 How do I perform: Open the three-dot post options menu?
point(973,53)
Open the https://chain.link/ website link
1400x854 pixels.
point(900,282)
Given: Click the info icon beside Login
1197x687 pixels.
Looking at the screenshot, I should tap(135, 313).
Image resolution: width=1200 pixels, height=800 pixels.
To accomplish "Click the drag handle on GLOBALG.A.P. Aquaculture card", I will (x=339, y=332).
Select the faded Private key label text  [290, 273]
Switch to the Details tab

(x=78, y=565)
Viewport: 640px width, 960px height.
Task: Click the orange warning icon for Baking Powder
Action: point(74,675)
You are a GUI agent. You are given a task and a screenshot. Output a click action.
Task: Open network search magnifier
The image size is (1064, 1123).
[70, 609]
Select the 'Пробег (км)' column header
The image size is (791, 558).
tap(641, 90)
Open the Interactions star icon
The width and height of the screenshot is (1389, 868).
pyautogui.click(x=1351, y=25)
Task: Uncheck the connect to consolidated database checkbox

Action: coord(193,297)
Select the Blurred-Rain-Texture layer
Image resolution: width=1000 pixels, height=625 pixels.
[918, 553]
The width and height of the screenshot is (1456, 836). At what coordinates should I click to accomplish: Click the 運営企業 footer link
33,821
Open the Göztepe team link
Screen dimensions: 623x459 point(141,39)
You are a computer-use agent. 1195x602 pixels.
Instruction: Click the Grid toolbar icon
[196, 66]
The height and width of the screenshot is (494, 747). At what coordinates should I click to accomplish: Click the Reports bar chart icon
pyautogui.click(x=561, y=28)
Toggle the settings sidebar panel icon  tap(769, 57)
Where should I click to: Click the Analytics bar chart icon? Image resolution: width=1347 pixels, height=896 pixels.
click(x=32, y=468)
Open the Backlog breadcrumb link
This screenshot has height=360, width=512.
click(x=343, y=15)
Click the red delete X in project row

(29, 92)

# # # #

Convert the lines above into a Markdown table with two columns, Row and Line. Number each line in order and leave out the blank lines.

- _Problem solution_
| Row | Line |
|---|---|
| 1 |  How do I perform: Open the three-dot post options menu? |
| 2 | point(973,53) |
| 3 | Open the https://chain.link/ website link |
| 4 | 1400x854 pixels. |
| 5 | point(900,282) |
| 6 | Given: Click the info icon beside Login |
| 7 | 1197x687 pixels. |
| 8 | Looking at the screenshot, I should tap(135, 313). |
| 9 | Image resolution: width=1200 pixels, height=800 pixels. |
| 10 | To accomplish "Click the drag handle on GLOBALG.A.P. Aquaculture card", I will (x=339, y=332). |
| 11 | Select the faded Private key label text  [290, 273] |
| 12 | Switch to the Details tab |
| 13 | (x=78, y=565) |
| 14 | Viewport: 640px width, 960px height. |
| 15 | Task: Click the orange warning icon for Baking Powder |
| 16 | Action: point(74,675) |
| 17 | You are a GUI agent. You are given a task and a screenshot. Output a click action. |
| 18 | Task: Open network search magnifier |
| 19 | The image size is (1064, 1123). |
| 20 | [70, 609] |
| 21 | Select the 'Пробег (км)' column header |
| 22 | The image size is (791, 558). |
| 23 | tap(641, 90) |
| 24 | Open the Interactions star icon |
| 25 | The width and height of the screenshot is (1389, 868). |
| 26 | pyautogui.click(x=1351, y=25) |
| 27 | Task: Uncheck the connect to consolidated database checkbox |
| 28 | Action: coord(193,297) |
| 29 | Select the Blurred-Rain-Texture layer |
| 30 | Image resolution: width=1000 pixels, height=625 pixels. |
| 31 | [918, 553] |
| 32 | The width and height of the screenshot is (1456, 836). At what coordinates should I click to accomplish: Click the 運営企業 footer link |
| 33 | 33,821 |
| 34 | Open the Göztepe team link |
| 35 | Screen dimensions: 623x459 point(141,39) |
| 36 | You are a computer-use agent. 1195x602 pixels. |
| 37 | Instruction: Click the Grid toolbar icon |
| 38 | [196, 66] |
| 39 | The height and width of the screenshot is (494, 747). At what coordinates should I click to accomplish: Click the Reports bar chart icon |
| 40 | pyautogui.click(x=561, y=28) |
| 41 | Toggle the settings sidebar panel icon  tap(769, 57) |
| 42 | Where should I click to: Click the Analytics bar chart icon? Image resolution: width=1347 pixels, height=896 pixels. |
| 43 | click(x=32, y=468) |
| 44 | Open the Backlog breadcrumb link |
| 45 | This screenshot has height=360, width=512. |
| 46 | click(x=343, y=15) |
| 47 | Click the red delete X in project row |
| 48 | (29, 92) |